• **Goal**: Continue the Dungeons of Dredmor review below from the point where it stops.

• **Passage provided**:
╭──
-TL;DR at Bottom-
Dungeons of Dredmor is simultaneously an addictively expansive roguelike with heaps of replay value and a disappointingly, shallow experience, and in this way, it is the World of Warcraft of it's genre. For it's price it absolutely is worth it, but at the end of the day you are left wishing the devs would have put a bit more thought into the game to create a solid experience.
At it's base, DoD is a turn-based dungeon crawler with painfully basic combat. You walk around rooms, meet monsters, left click them until they're dead. Occasionally you'll meet a situation where the enemies are statistically and/or numerically superior to you, at which case you must randomly spam offensive/defensive items and abilities at the issue until it's solved, and you really don't even have to pay much attention to exactly what it is you're using. It's just too inconsequential, regardless of the vast amount of options available to you. Increasing the difficulty or enabling perma-death somehow manages not to address this issue, it simply requires for you to pay more attention to the handful of mechanics that really matter. It might seem better for the first few floors of each playthrough, but regardless of settings and skillbuilds, the experience will degrade into the above mentioned simplicity by floor 5 no matter what it is you do, which is primarily due to XP and high level items being too abundant, leading to overleveling reducing the difficulty. Again, this stems from a lack of critical thinking employed in the basic game design, and while it'd be unfeasible to change anything at this stage of the game, it should have been taken much more seriously back in it's development infancy. The importance of a balanced experience distribution in an RPG game is one of the first things any old scrub with a couple hours of dabbling in RPG Maker learns, so it's downright embarrassing that Gaslamp Games took it so lightly.
So that's the core of the game. Why is this a good purchase then? Well the game has three factors that save it from itself; Humor, Content and Steam Workshop.
╰──
• **Data provided**:
╭──
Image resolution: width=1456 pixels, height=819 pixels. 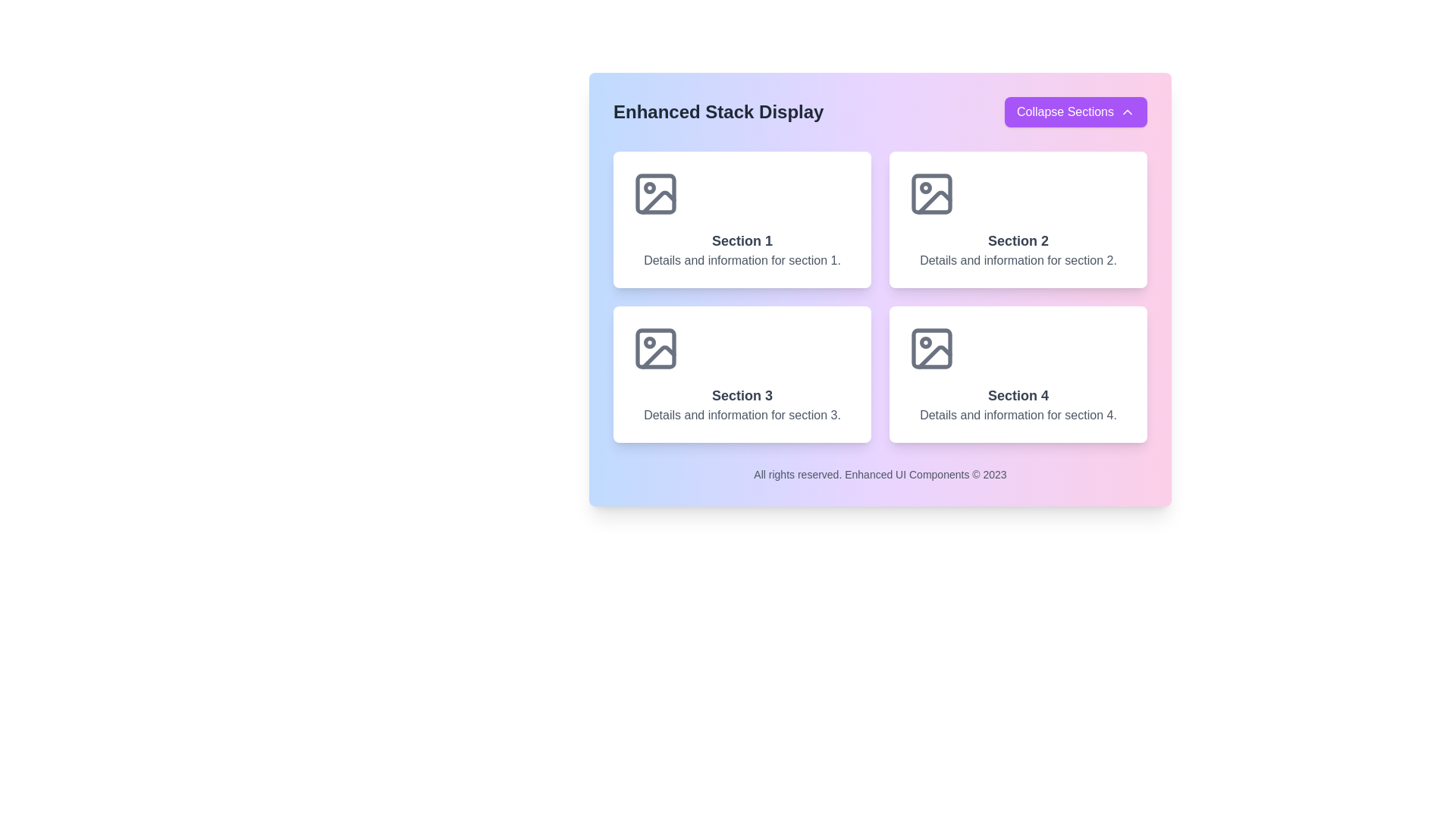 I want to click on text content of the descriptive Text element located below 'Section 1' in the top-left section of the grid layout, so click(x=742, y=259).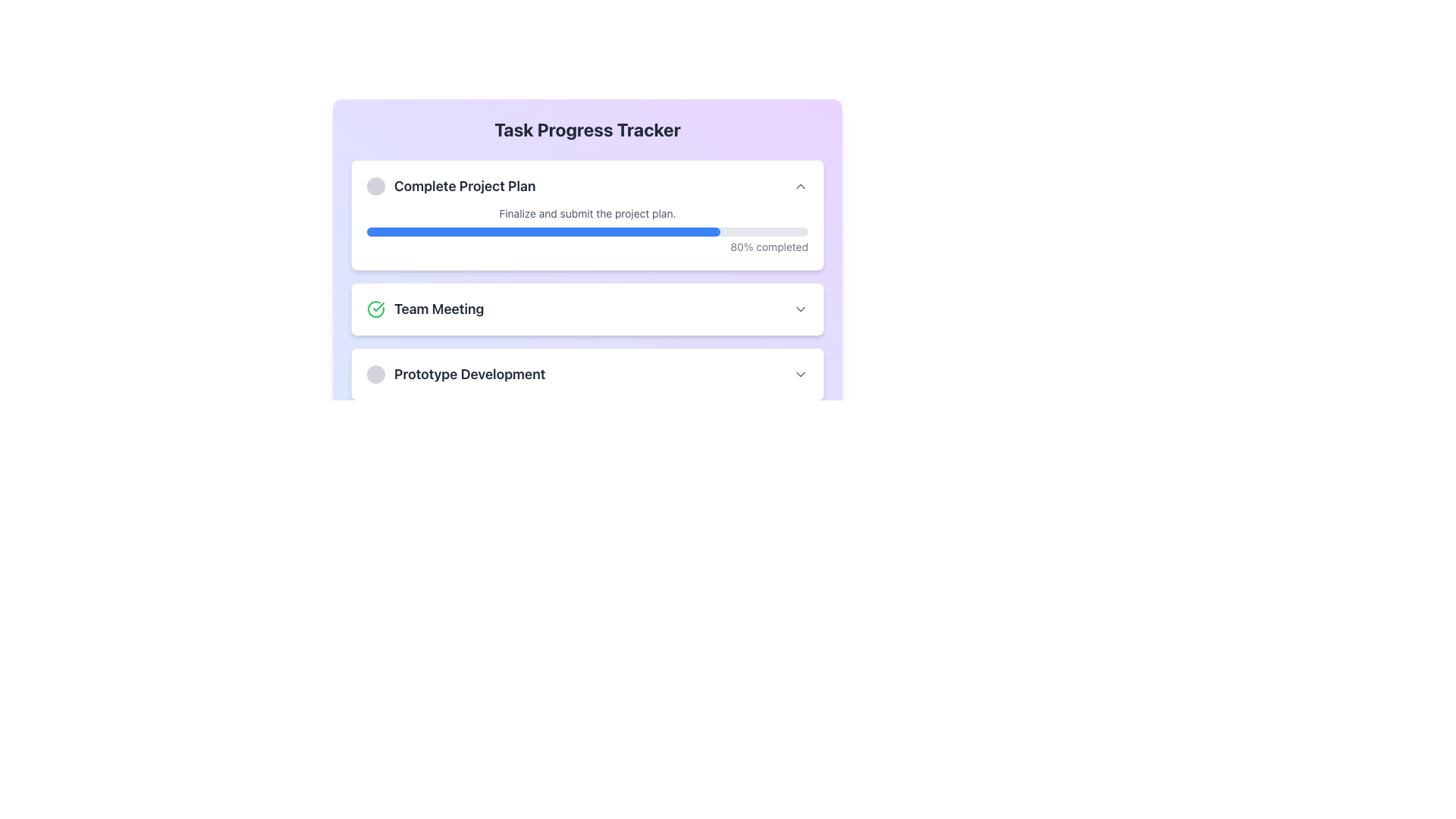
╰──
• **Answer below**:
Humor, I would say, is DoD's greatest asset. Without it's presence, it would crumble and fall into the realms of indie shovelware, and it combines together with a feature that you can never go wrong with; content. So there's a lot of humor is what I'm trying to say. So the way this game works is, after presumably completing the short tutorial course, you start a new game and enter character creation. This process is unlike anything you've experienced before. You right off the bat get to chose a number of skill trees (1-8) for your Adventurer and decide your playstyle on the spot. The fun factor in this is all the various combinations made possible by this formula. Simply put, you can be a regular Melee user, a wizard or a mix of both, and if you'd like you can take the Warlock tree to help with that. Or not. It's very freeform, although hard to explain. Right off the bat you'll notice via the Skill Trees' descriptions that the game's funny. You have skill trees like "Battle Geology: Like all geologists, you can create earthquakes, armor yourself in stone, and petrify enemies. " and "Warlockery: Warlocks are wizards that really wish they were warriors. Or Rogues. Or cheesemongers. Anything but wizards, really. Their "spells" (as they are) serve to make them less wizard-like in a variety of ways.". If these two make you chuckle, or at least make you go "heh" internally, then you'll have an absolute blast once you actually plunge into the game. Every item name, item description, skill, spell, room, monster, monster description - really everything that's anything with words on it will have humorous dialogue that simply never gets ♥♥♥♥♥♥♥ old. Even monsters often make snarky comments from a list of a thousand or more phonemes. It ranges from low to high brow humor, references and even some memes here and there and it never feels distasteful or tired. If you're imaginative and weird, like me, you could also give a voice to all the text in your head, so that the Narrator from Trine 2, or hell, Jef Goldbloom says all the stuff, and it'll be all the more hilarious. And there's tons of this content, just tons and tons and tons. Rightfully so, because the game consists of 10-15 dungeons per run with each floor taking at LEAST an hour to complete unless you're leaving stuff unexplored.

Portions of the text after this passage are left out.